The Sin of Sodom through Rabbinic Eyes https://mosaicmagazine.com/picks/religion-holidays/2019/11/the-sin-of-sodom-through-rabbinic-eyes/

November 15, 2019 | Helen Plotkin
About the author:

In telling the story of the destruction of Sodom and Gomorrah—part of this Sabbath’s Torah reading—the biblical text goes into much detail, but is remarkably vague about what sins provoked God’s wrath. While sodomy is the transgression most associated with this tale in the Western imagination, the rabbinic tradition tends to focus on other misdeeds. Helen Plotkin points to a midrash that depicts God being moved to action after a young Sodomite woman is killed by her fellow townspeople for surreptitiously giving flour to an impoverished friend:

This midrash paints a terrible picture: a young woman burned to death as punishment for an act of compassion. And her burning was not the work of hooligans. [The midrash] uses legal terminology—“judgment” and “case”—implying that the people of Sodom took the compassionate girl to court for sneaking food to a starving neighbor. She was tried and convicted under the law of the land. In Sodom, feeding a hungry person was a criminal act that carried the death penalty. The act that forced God’s interference was a legal one.

[A]other version of this midrash . . . takes the issue a step further. . . . According to this version, it is not the cry of the girl herself that turns God’s head. Now it is the judgment in her case that cries out.
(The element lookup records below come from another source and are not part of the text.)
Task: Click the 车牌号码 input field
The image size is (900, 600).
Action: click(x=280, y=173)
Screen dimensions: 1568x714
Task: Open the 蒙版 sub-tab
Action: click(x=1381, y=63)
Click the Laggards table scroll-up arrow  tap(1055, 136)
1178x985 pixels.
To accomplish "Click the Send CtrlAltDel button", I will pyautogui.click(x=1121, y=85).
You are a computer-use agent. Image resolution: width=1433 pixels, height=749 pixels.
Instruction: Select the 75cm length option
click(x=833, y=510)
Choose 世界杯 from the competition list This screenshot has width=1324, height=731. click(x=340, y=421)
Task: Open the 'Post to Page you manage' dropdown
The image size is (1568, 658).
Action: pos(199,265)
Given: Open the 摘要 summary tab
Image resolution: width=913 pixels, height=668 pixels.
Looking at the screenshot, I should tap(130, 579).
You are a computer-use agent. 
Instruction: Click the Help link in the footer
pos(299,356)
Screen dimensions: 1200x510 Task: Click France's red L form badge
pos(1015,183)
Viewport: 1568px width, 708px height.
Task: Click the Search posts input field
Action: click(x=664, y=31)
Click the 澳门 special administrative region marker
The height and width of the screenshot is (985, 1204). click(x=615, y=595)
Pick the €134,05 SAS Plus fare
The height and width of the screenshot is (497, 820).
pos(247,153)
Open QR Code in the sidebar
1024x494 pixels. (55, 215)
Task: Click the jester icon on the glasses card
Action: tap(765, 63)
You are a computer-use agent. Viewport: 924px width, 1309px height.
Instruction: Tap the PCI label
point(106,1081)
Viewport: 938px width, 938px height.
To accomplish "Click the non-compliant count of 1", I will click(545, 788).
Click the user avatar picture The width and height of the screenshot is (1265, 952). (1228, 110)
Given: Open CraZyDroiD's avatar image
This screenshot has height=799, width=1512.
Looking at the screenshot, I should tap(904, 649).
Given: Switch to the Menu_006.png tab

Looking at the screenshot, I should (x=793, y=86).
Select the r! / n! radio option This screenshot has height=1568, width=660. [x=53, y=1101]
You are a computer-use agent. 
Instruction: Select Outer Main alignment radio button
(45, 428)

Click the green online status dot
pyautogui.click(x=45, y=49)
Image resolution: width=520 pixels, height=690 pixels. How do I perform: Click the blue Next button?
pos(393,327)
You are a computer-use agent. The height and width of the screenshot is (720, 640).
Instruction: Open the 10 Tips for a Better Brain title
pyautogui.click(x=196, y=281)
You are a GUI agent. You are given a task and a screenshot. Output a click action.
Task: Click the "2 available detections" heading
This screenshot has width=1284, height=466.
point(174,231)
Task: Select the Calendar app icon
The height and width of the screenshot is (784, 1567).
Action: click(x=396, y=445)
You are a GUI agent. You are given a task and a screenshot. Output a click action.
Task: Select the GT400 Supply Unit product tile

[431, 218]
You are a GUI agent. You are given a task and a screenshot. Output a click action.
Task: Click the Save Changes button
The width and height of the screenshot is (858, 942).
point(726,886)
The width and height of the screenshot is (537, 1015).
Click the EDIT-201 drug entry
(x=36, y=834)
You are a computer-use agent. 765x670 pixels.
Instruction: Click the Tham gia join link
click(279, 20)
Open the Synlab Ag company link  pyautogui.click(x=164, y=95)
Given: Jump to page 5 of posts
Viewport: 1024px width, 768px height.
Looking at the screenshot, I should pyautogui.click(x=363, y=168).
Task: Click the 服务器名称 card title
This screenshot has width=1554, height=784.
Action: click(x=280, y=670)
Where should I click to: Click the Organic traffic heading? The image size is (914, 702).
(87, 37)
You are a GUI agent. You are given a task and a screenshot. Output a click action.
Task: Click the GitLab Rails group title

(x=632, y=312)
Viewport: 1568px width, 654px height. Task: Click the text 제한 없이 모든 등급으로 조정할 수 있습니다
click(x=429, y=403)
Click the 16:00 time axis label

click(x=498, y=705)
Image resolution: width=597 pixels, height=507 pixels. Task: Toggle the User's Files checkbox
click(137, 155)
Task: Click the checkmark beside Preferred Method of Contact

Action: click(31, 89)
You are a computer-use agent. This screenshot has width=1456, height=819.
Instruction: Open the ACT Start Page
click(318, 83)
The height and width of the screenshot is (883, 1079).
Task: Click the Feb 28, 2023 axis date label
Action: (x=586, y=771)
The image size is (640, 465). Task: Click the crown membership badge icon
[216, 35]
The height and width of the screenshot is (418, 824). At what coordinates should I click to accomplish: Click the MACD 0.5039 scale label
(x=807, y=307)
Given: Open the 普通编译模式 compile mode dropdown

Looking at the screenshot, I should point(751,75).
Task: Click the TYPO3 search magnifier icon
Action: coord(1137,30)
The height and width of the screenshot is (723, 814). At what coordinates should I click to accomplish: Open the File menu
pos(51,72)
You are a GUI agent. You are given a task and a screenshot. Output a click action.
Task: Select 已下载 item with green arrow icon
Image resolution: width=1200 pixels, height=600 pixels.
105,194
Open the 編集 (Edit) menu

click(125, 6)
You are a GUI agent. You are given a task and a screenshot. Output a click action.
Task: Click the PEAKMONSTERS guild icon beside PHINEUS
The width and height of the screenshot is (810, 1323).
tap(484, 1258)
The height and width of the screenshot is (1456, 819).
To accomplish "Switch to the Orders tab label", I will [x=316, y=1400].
For most people, the abuse of an abstract concept is not as emotionally compelling as the abuse of a little girl. But the idea that her treatment reflected the ethical stance of her society is truly horrifying. It suggests that in a society whose communal values are corrupt, it eventually becomes impossible for individuals to live ethical lives. Ethics and morality are not only attributes of individual people. Ethics exist or do not exist in a community. Whether individual people are good or bad, it is the collective values of the community that make ethical life possible.